Variants on Other Branches

Different PyTorch + CUDA combinations live on dedicated branches:

Branch PyTorch CUDA Architectures Variants
pytorch-2.8-python311 2.8.0 12.8 SM61–SM120, SM75, CPU, Darwin 62 (Python 3.11 variant of main)
pytorch-2.9-python313 2.9.1 12.9.1 SM61–SM120 + SM75/SM103 + AVX-only, Darwin 66 (Python 3.13, full coverage)
pytorch-2.9-vllm-0.15.1 2.9.1 12.9 / 12.8 SM61–SM120, SM75, SM103 (12.9 only), CPU, Darwin 117 (Python 3.13, vLLM 0.15.1 aligned)
pytorch-2.9-vllm-0.14.0 2.9.1 12.9 / 12.8 SM61–SM120, SM70, SM75, SM103 (12.9 only), CPU, Darwin 131 (Python 3.12, vLLM 0.14.0 aligned)
pytorch-2.9-python311 2.9.1 12.9 / 12.8 SM61–SM120, SM70, SM75, SM103 (12.9 only), CPU, Darwin 131 (Python 3.11 general-purpose)
pytorch-2.10-python313 2.10 13.0 SM75–SM121 + ARM + AVX-only, Darwin 68 (Python 3.13)
# PyTorch 2.9.1 + CUDA 12.9.1 (recommended for latest features)
git checkout pytorch-2.9-python313 && flox build pytorch-python313-cuda12_9-sm90-avx512

# PyTorch 2.10 + CUDA 13.0 (DGX Spark, DRIVE Thor)
git checkout pytorch-2.10-python313 && flox build pytorch-python313-cuda13_0-sm121-avx512

GPU Architecture Reference

SM121 (DGX Spark) - Compute Capability 12.1 (pytorch-2.10-python313 branch)

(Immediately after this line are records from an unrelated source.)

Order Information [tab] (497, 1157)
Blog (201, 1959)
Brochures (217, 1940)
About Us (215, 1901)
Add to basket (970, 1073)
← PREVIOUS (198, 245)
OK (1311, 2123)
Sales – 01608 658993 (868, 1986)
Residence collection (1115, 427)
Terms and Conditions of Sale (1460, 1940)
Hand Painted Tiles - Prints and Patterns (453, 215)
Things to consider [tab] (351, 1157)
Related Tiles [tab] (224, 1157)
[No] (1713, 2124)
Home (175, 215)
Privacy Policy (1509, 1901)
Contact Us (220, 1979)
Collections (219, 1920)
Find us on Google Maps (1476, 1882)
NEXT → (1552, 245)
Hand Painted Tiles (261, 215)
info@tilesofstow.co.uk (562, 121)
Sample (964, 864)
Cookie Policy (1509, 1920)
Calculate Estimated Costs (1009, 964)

  • Specialized Datacenter: DGX Spark
  • Driver: NVIDIA 570+
  • CUDA: Requires 12.9+ (nvcc 12.8 does not recognize sm_121)

SM120 (Blackwell) - Compute Capability 12.0

  • Consumer: RTX 5090
  • Driver: NVIDIA 570+
  • Note: Requires PyTorch 2.7+ or nightly builds

SM110 (Blackwell Thor/NVIDIA DRIVE) - Compute Capability 11.0 (pytorch-2.10-python313 branch)

  • Automotive/Edge: NVIDIA DRIVE platforms (Thor, Orin+)
  • Driver: NVIDIA 550+
  • CUDA: Requires 13.0+ (nvcc 12.8 does not recognize sm_110)

SM103 (Blackwell B300 Datacenter) - Compute Capability 10.3 (pytorch-2.9-python313 branch)

  • Datacenter: B300
  • Driver: NVIDIA 550+
  • CUDA: Requires 12.9+ (nvcc 12.8 does not recognize sm_103)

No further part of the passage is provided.